**TASK DETAILS**
From the data below, retype exactly the lines starting with the one that contains "has height=600, width=1200." and ending with the one that contains "You are a computer-use agent. 1316x1853", both included.

Saved data entries
_ _ _ _

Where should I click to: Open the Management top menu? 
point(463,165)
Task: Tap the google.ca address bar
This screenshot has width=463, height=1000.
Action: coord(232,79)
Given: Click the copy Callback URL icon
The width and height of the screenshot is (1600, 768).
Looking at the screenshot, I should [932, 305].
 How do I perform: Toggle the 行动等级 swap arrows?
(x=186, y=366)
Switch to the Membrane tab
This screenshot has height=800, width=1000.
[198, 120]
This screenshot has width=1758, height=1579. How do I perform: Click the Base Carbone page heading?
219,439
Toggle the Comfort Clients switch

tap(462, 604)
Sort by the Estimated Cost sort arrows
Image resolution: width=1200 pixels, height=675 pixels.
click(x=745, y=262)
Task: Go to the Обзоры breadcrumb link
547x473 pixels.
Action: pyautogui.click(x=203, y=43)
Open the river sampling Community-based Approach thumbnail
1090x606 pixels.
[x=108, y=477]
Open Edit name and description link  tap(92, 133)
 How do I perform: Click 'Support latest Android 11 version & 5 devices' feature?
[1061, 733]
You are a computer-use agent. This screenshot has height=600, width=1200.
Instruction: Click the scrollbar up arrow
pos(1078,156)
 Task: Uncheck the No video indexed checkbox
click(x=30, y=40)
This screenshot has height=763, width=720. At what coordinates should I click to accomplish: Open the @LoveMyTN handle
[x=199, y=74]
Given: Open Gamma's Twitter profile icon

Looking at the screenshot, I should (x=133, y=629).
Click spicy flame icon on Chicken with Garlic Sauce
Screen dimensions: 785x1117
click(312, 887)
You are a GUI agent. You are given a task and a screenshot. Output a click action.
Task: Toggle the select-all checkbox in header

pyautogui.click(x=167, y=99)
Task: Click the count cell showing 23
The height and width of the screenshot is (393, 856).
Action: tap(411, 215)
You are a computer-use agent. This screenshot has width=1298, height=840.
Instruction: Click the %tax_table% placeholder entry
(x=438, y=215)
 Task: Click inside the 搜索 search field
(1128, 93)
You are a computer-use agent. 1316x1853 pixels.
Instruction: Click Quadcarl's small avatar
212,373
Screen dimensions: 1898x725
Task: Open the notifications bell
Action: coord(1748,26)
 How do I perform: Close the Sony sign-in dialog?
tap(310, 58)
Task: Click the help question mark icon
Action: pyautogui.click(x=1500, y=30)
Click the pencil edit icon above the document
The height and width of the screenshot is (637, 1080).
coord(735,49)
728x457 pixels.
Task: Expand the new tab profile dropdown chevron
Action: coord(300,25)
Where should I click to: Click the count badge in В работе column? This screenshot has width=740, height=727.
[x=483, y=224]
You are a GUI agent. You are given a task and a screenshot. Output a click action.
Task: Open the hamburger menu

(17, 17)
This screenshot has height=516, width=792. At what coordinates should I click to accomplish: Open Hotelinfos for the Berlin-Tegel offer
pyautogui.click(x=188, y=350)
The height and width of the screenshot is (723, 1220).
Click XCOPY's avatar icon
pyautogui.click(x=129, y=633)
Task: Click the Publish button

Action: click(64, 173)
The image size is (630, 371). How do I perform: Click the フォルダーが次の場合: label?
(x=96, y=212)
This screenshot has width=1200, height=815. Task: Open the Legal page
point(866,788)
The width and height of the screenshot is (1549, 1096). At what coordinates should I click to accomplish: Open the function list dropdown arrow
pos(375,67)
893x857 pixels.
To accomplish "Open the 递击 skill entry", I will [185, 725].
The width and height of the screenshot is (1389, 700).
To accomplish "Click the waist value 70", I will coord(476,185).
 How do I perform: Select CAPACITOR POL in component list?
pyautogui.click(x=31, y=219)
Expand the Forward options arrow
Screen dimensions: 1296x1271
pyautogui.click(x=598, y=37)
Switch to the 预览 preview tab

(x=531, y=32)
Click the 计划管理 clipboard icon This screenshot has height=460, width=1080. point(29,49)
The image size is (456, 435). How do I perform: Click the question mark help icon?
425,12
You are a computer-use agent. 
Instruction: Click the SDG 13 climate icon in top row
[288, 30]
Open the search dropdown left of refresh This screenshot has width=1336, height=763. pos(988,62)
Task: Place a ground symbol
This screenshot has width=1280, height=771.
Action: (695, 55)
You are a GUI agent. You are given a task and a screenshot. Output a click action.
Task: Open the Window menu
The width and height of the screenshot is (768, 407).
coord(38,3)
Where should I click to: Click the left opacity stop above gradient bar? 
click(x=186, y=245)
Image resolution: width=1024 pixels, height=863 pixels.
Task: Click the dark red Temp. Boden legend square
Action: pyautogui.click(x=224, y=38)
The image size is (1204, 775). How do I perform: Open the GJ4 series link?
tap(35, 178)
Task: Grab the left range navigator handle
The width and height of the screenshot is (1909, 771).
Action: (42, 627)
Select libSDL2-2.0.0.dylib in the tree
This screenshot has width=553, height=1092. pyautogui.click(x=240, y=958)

_ _ _ _

**TASK RESPONSE**
You are a computer-use agent. This screenshot has height=600, width=1200.
Instruction: Click the scrollbar up arrow
pos(1078,156)
 Task: Uncheck the No video indexed checkbox
click(x=30, y=40)
This screenshot has height=763, width=720. At what coordinates should I click to accomplish: Open the @LoveMyTN handle
[x=199, y=74]
Given: Open Gamma's Twitter profile icon

Looking at the screenshot, I should (x=133, y=629).
Click spicy flame icon on Chicken with Garlic Sauce
Screen dimensions: 785x1117
click(312, 887)
You are a GUI agent. You are given a task and a screenshot. Output a click action.
Task: Toggle the select-all checkbox in header

pyautogui.click(x=167, y=99)
Task: Click the count cell showing 23
The height and width of the screenshot is (393, 856).
Action: tap(411, 215)
You are a computer-use agent. This screenshot has width=1298, height=840.
Instruction: Click the %tax_table% placeholder entry
(x=438, y=215)
 Task: Click inside the 搜索 search field
(1128, 93)
You are a computer-use agent. 1316x1853 pixels.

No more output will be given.